Although it’s unclear if the Fed can actually pull off a soft landing, it can take a big step toward avoiding — or at least mitigating — a recession by promising to bring one specific measure — NGDP growth — back to its pre-pandemic trend.
As you may remember from economics class, NGDP growth is the sum of economic growth (in terms of real GDP) plus inflation. In 2021, real GDP growth was 5.7 percent and inflation was 6.1 percent, making NGDP growth 11.8 percent. This was much higher than the pre-pandemic trend of roughly 4 percent growth. While higher real GDP growth suggests higher living standards, excessively high NGDP growth is a recipe for persistent inflation.
NGDP targeting has at least two big advantages over the Fed’s current approach which are particularly well-suited for today’s situation:
First, under an NGDP target, the Fed would not have to worry about inflation from supply shocks, which increase or decrease the supply of goods and cause prices to change. If a central bank misreads a supply shock for a more serious inflation problem and then tightens monetary policy to slow the economy, it can end up exacerbating economic pain.
This is exactly what the Fed did in 2008 when high oil and commodity prices caused it to worry about inflation when the real problem was a slowing economy. First, the Fed signaled plans to raise its benchmark interest rate, the federal funds rate, and then it failed to sufficiently cut the rate even as a financial crisis intensified.
By contrast, a nominal GDP-targeting central bank only tightens policy if NGDP grows above trend. Thus, it can more easily discern between inflation it should respond to and price shocks it should ignore.
Second, NGDP targeting allows the Fed to simplify its goals. The Fed has a congressional mandate to produce price stability (low inflation) and maximum employment. By simply targeting NGDP instead, the Fed could indirectly stabilize both variables. It hits two birds with one stone.
To understand why, we need to recognize that while monetary policy determines “nominal” variables like inflation and NGDP, it only temporarily affects employment. Employment is ultimately a “real” variable determined by non-monetary factors like workers’ education and skills.

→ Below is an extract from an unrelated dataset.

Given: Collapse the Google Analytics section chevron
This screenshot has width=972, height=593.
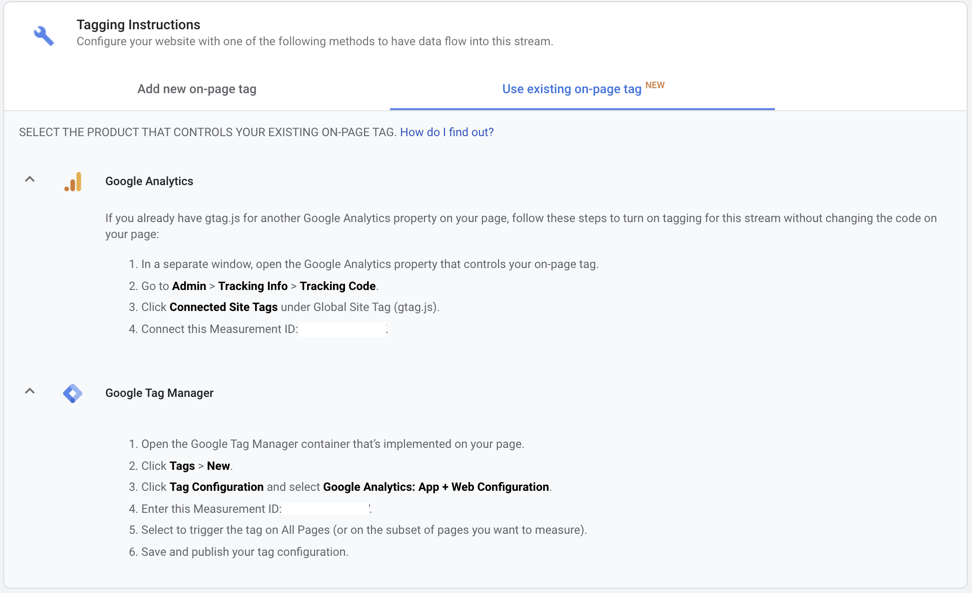Looking at the screenshot, I should coord(30,180).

In the 1970s, the Fed pursued a policy to achieve low unemployment until it determined inflation had become too high. But because monetary policy cannot affect long-run employment, this policy only led to high inflation.

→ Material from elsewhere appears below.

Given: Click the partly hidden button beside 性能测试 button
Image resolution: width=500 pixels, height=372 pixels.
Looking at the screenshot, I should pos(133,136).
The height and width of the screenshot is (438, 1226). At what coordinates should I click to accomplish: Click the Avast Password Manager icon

Today, the Fed is in a similar bind, though not as acute. If it sees unemployment rising, it may be tempted to stop tightening policy even if inflation is still well above trend. NGDP targeting offers a way out.
If unemployment rises and NGDP growth falls below target, the Fed would know it’s time to ease monetary policy and let the economy catch up. By contrast, if unemployment edges up but NGDP growth is still above target, the central bank should continue to tighten policy. Although NGDP targeting allows inflation to fluctuate modestly in response to business cycle conditions, the public can be confident about the average inflation rate over the long run. That also means the Fed can embrace NGDP targeting while remaining committed to its goal of 2 percent inflation over time.

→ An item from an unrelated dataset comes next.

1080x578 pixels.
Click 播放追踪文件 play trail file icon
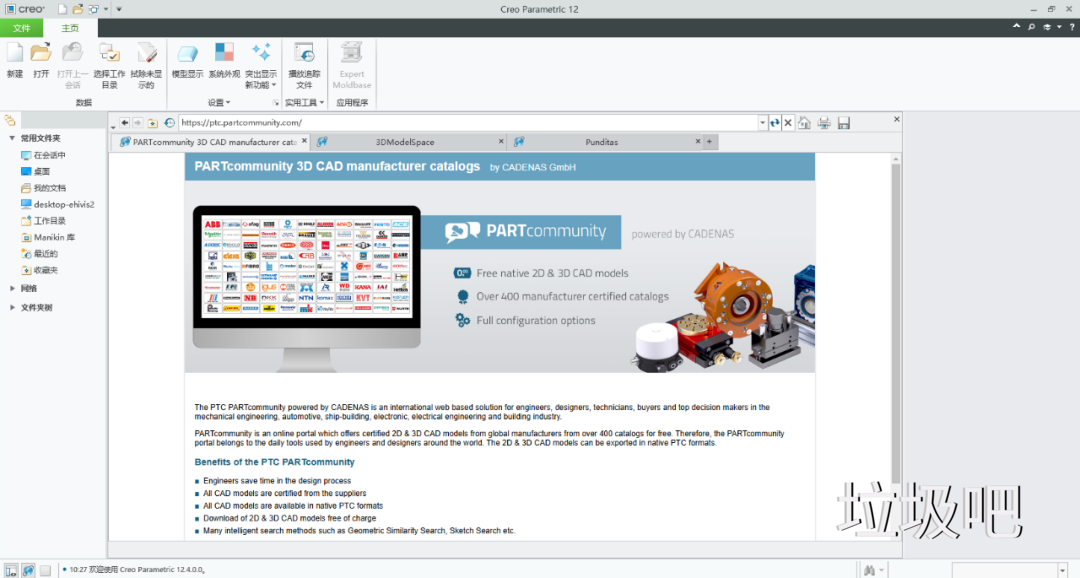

Critics of NGDP targeting note that this data only comes out quarterly, while inflation data comes out monthly. To overcome this challenge, the Mercatus Center at George Mason University has a new monthly forecast of the “NGDP Gap” — the percentage difference between a “neutral” level of NGDP that is neither inflationary nor deflationary and actual NGDP.
Currently, the gap is expected to grow for the next two quarters before gradually falling, suggesting that monetary policy is still not tight enough. As my colleague, David Beckworth, and I show in a recent study, this measure would have forecasted both a slowing economy in 2008 and the 2021-22 inflation surge.
High inflation today is the result of the Fed’s past mistakes as well as factors beyond its control. Regardless of whether the United States avoids a recession, NGDP targeting offers a practical way to minimize the pain from both inflation and unemployment.
Patrick Horan is a research fellow with the Mercatus Center at George Mason University.